- [Task]:
In the guide below on upgrading a Mac's HDD to an SSD, copy the text word for word from "Confirm if Your" up to and including "to the store.".

- [Passage provided]:
_ _ _ _ _ _ _

How To Upgrade Your Mac’s HDD To An SSD
With the ever increasing list of tasks that you can now perform on the average personal computer, upgrading your Mac from an HDD to an SSD is becoming increasingly common by the day. Of course, just because it has become a common practice doesn’t mean you also have to do it, but if you’ve already done your research and you are convinced that your computer will benefit from an upgrade, here’s how you can upgrade your Mac’s disk drive from an HDD to an SSD.
Confirm if Your Mac’s Model Allow Upgrades
Some Mac models were designed to allow upgrades from an HDD to an SDD or from a lower-end SSD to a higher-end one, but some Mac models were simply not. If your Mac model came with the default HDD or SSD soldered to the motherboard, replacing it will be very difficult, if not downright impossible, so make sure that you can upgrade your Mac’s HDD to an SSD before you head to the store.
Confirm Your Mac’s Compatibility With the SSD That You’re Buying
Most of the SSDs currently available in the market are compatible with most Mac models, but before you upgrade your Mac’s HDD to an SSD, take the time to compare their form factor first. The form factor is basically the size of the HDD or SSD and usually measures 2.5 inches for laptops. There are, however, SSDs that come in the newer MSATA and M.2 form factors which are only a fraction of the size of the standard 2.5 inch. If you don’t know the form factor of your Mac’s HDD, you may seek assistance from Apple’s customer support forum.

_ _ _ _ _ _ _

- [Data segment]:
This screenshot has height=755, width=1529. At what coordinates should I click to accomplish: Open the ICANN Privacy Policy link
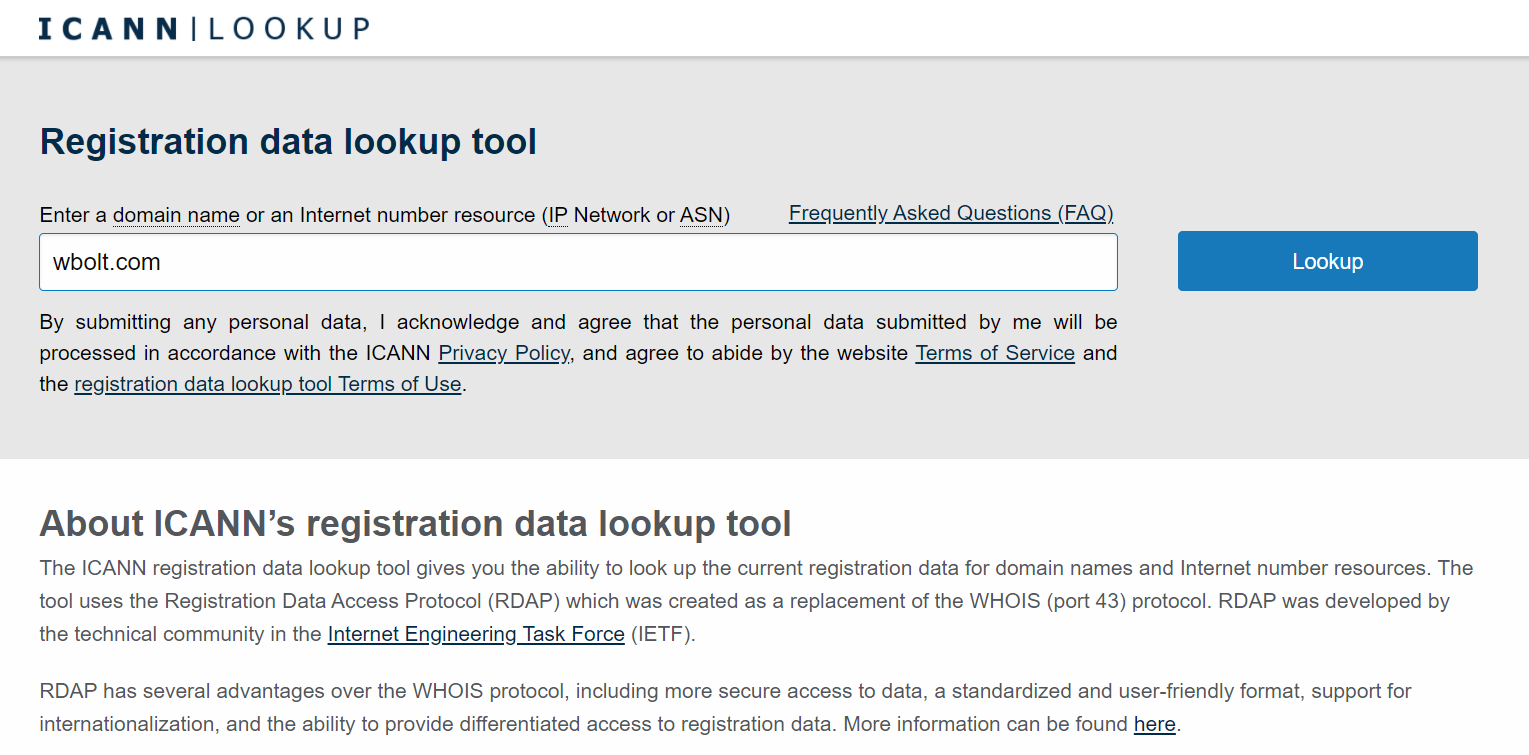(x=504, y=353)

_ _ _ _ _ _ _

- [Task output]:
Confirm if Your Mac’s Model Allow Upgrades
Some Mac models were designed to allow upgrades from an HDD to an SDD or from a lower-end SSD to a higher-end one, but some Mac models were simply not. If your Mac model came with the default HDD or SSD soldered to the motherboard, replacing it will be very difficult, if not downright impossible, so make sure that you can upgrade your Mac’s HDD to an SSD before you head to the store.